▶ WORK TO COMPLETE
• A. In the investing essay, what puzzle have economists been trying to explain for decades?
• B. The investing essay gives several fronts on which the writer's goal of living off capital is quixotic. List each one.
• C. Continue the investing essay from its last sentence.

▶ TEXT SEGMENT
What caught my eye this week.
There are many things I do because I am an investing maniac that you probably shouldn’t.
For starters, I invest actively. That’s why I coaxed in my passively-pure co-blogger to keep Monevator on the straight and narrow.
Here’s another crazy notion of mine – I want to be able to live off my capital.
I don’t mean reach some lump sum that I then dwindle down to nothingness while eating grapes and watching Loose Women.
I mean replace a notional salary with an investment income that exceeds it, generated from an otherwise unmolested portfolio.1
This is a pretty quixotic goal on multiple fronts, as some of you have pointed out over the years.
First, it means I need a lot more money amassed before I can declare I’m financially-free on my terms. Not planning to spend the wodge down to zero has a big impact.
Second, I don’t plan at this point to ever entirely stop working for money. So my notional salary will be topped up by some kind of continuing income for years to come, making it all an even weirder modus operandi.
Third, I don’t have kids, have never aspired to, and it’s now looking unlikely I ever will. So there will be no official heirs to leave a woefully under-taxed inheritance to – only friends, relations, and the metaphorical dog’s home.
Really I should plan to spend the lot on Wine, Women, and Whatever – feel free to re-jig for your own sexuality and alcoholic tastes – and go out with empty pockets. Perhaps I will, but it’s not a goal I have in mind.
But for me, investing isn’t really a means to an end, it’s a means to a means.
When I tell people I don’t care much about money, they raise their eyebrows, given my passion for markets – and this site. Obviously on some level I do care about money, but really even spending it is not what motivates me.
I seem to find it all a big game and a passport to self-purpose. In my head I am a bohemian and I lived like a graduate student for decades despite having increasingly chunky assets because I liked it that way. I rarely judge people for not being able to save as I have, because frankly I found it no hardship.
But most people – even most of you – aren’t like that. You’re investing because you have to. You want to be able to retire in comfort, sooner or later, and perhaps have more to spend along the way. You have kids you’d like to help out. You hate your job and want to be free.
Remix to suit.
Who’s weird, anyway?
What you might not realize is that people like you have puzzled economists for decades.
Indeed, even though some of what I’ve written about myself above probably seems a bit out there, lots of people – especially in the US but increasingly here too since the advent of the pension freedoms – are arguably just as irrational.
The reason – the puzzle – is why most people don’t buy annuities when given the choice?

Pixel coordinate grounding data:
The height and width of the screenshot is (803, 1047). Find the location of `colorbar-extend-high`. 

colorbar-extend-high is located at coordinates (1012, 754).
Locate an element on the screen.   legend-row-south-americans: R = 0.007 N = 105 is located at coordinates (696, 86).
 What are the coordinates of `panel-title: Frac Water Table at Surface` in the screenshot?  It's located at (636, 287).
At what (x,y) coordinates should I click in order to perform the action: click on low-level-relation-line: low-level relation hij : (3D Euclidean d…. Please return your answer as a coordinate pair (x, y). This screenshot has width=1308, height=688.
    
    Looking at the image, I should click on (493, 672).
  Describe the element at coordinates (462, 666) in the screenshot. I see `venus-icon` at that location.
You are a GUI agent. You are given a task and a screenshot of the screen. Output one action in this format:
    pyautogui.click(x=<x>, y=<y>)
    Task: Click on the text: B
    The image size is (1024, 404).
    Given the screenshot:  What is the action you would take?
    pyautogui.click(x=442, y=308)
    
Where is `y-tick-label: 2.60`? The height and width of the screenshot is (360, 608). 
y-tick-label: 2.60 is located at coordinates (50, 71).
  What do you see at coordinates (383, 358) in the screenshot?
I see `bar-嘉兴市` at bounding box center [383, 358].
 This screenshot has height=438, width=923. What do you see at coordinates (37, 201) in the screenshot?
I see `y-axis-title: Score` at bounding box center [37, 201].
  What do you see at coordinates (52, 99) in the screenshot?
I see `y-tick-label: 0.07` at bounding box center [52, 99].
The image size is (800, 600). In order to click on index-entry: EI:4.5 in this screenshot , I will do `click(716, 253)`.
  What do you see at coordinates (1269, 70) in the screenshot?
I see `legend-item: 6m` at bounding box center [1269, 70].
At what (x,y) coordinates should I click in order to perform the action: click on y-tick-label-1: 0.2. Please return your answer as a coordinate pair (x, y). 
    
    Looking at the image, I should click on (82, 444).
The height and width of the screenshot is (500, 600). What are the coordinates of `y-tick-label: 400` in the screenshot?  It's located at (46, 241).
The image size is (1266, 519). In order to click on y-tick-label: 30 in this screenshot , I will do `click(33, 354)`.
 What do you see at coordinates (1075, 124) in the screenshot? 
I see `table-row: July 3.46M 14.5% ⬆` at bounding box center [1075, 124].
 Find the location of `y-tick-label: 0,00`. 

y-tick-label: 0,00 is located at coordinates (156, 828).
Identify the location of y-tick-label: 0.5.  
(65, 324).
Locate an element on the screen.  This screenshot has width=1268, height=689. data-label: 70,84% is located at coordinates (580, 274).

▶ EXPECTED RESULTS
• A. Why most people don't buy annuities when given the choice.

• B.
- It requires a lot more money amassed before the writer can declare financial freedom, because the plan is not to spend the money down to zero.
- The writer doesn't plan to ever entirely stop working for money, so the notional salary will be topped up by continuing income for years.
- The writer has no kids and is unlikely to have any, so there will be no official heirs to leave an inheritance to.

• C.
Theoretically annuities maximize the amount of spending you’ll potentially be able to do in an average retirement. This is because annuities spread the risk of any particular retiree outliving their savings among many retirees.
The alternative – to self-insure against a telegram from the Queen – is an expensive option.
I suspect people don’t buy annuities because the thought of being hit by a bus the next year and leaving an annuity company hundreds of thousands of pounds up on the deal is eye-watering.
But that risk is the price you pay for not running out of money – and for probably spending more than you would have in that year until the bus comes. Your sadly early demise keeps somebody else having fun at 100.
Also, as you’d be dead, who cares?2
I won’t hash it all out here because Victor Haghani of Elm Funds has done a great job for us.
In a post succinctly entitled The Annuity Puzzle, he makes a few simplifying assumptions and then offers the following graph:
The blue bars shows a consistent and high spend from an annuity. The red bars show what happens if you have to make sure you don’t run out of money.
It’s a pretty compelling image, presuming the maths checks out. As I say, assumptions are made. Your mileage may vary.
One thing that probably isn’t a valid criticism of the pro-annuity argument though is that annuity rates are too low. If rates are low it’s probably because expected returns from other investments are (in theory) somewhat lower, too.
And low expected returns don’t have anything to do with longevity risk, anyway.
I’m no expert on annuities – they still seem far away so I’ve not crunched the numbers for myself. Friend of the site and IFA Mark Meldon wrote a great post on annuities back in May, so check that out.
And of course you can see all our articles on deaccumulation for the other side of the argument, such as this one from The Greybeard.
You should also read the full article at Elm Funds.
I’ve long thought I’d buy an inflation-linked annuity to cover my basic income floor. Beyond that I’d be the oldest Wolf of Wall Street on the block, and maybe die as one of those mystery millionaires you read about who hoards supermarket vouchers. (Albeit from Waitrose or Whole Foods!)
But what about you?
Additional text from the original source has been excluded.